(Rows showing where targets appear)
------------------------------------------------

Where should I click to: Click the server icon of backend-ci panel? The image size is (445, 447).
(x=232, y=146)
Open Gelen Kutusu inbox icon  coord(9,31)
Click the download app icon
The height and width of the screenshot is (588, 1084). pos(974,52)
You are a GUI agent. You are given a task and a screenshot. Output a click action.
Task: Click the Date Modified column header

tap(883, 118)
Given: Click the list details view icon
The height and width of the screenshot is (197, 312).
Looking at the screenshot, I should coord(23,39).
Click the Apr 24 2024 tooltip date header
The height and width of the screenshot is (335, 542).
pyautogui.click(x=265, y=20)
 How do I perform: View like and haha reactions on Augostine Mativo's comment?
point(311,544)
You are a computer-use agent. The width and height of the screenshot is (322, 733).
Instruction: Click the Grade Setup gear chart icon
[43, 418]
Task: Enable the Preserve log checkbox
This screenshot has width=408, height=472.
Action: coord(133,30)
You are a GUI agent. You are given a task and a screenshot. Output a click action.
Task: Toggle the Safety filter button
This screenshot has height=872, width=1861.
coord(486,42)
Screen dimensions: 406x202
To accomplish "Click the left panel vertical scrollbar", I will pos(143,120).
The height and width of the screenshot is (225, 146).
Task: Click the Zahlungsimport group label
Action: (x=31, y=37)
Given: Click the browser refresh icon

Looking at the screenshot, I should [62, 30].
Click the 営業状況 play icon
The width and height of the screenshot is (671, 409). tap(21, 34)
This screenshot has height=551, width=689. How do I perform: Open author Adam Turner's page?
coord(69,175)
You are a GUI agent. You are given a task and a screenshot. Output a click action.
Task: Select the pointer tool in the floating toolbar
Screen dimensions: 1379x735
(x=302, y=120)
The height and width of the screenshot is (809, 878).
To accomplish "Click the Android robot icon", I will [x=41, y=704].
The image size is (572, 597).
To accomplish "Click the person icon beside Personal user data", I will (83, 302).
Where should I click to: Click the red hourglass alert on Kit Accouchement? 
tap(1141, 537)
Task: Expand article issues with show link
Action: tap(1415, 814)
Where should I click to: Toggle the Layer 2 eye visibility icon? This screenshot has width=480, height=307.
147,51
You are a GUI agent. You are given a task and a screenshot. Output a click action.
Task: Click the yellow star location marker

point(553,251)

------------------------------------------------

Recast all of the material above as a numbered list, leaving out the blank lines.

1. Where should I click to: Click the server icon of backend-ci panel? The image size is (445, 447).
2. (x=232, y=146)
3. Open Gelen Kutusu inbox icon  coord(9,31)
4. Click the download app icon
5. The height and width of the screenshot is (588, 1084). pos(974,52)
6. You are a GUI agent. You are given a task and a screenshot. Output a click action.
7. Task: Click the Date Modified column header
8. tap(883, 118)
9. Given: Click the list details view icon
10. The height and width of the screenshot is (197, 312).
11. Looking at the screenshot, I should coord(23,39).
12. Click the Apr 24 2024 tooltip date header
13. The height and width of the screenshot is (335, 542).
14. pyautogui.click(x=265, y=20)
15.  How do I perform: View like and haha reactions on Augostine Mativo's comment?
16. point(311,544)
17. You are a computer-use agent. The width and height of the screenshot is (322, 733).
18. Instruction: Click the Grade Setup gear chart icon
19. [43, 418]
20. Task: Enable the Preserve log checkbox
21. This screenshot has width=408, height=472.
22. Action: coord(133,30)
23. You are a GUI agent. You are given a task and a screenshot. Output a click action.
24. Task: Toggle the Safety filter button
25. This screenshot has height=872, width=1861.
26. coord(486,42)
27. Screen dimensions: 406x202
28. To accomplish "Click the left panel vertical scrollbar", I will pos(143,120).
29. The height and width of the screenshot is (225, 146).
30. Task: Click the Zahlungsimport group label
31. Action: (x=31, y=37)
32. Given: Click the browser refresh icon
33. Looking at the screenshot, I should [62, 30].
34. Click the 営業状況 play icon
35. The width and height of the screenshot is (671, 409). tap(21, 34)
36. This screenshot has height=551, width=689. How do I perform: Open author Adam Turner's page?
37. coord(69,175)
38. You are a GUI agent. You are given a task and a screenshot. Output a click action.
39. Task: Select the pointer tool in the floating toolbar
40. Screen dimensions: 1379x735
41. (x=302, y=120)
42. The height and width of the screenshot is (809, 878).
43. To accomplish "Click the Android robot icon", I will [x=41, y=704].
44. The image size is (572, 597).
45. To accomplish "Click the person icon beside Personal user data", I will (83, 302).
46. Where should I click to: Click the red hourglass alert on Kit Accouchement? 
47. tap(1141, 537)
48. Task: Expand article issues with show link
49. Action: tap(1415, 814)
50. Where should I click to: Toggle the Layer 2 eye visibility icon? This screenshot has width=480, height=307.
51. 147,51
52. You are a GUI agent. You are given a task and a screenshot. Output a click action.
53. Task: Click the yellow star location marker
54. point(553,251)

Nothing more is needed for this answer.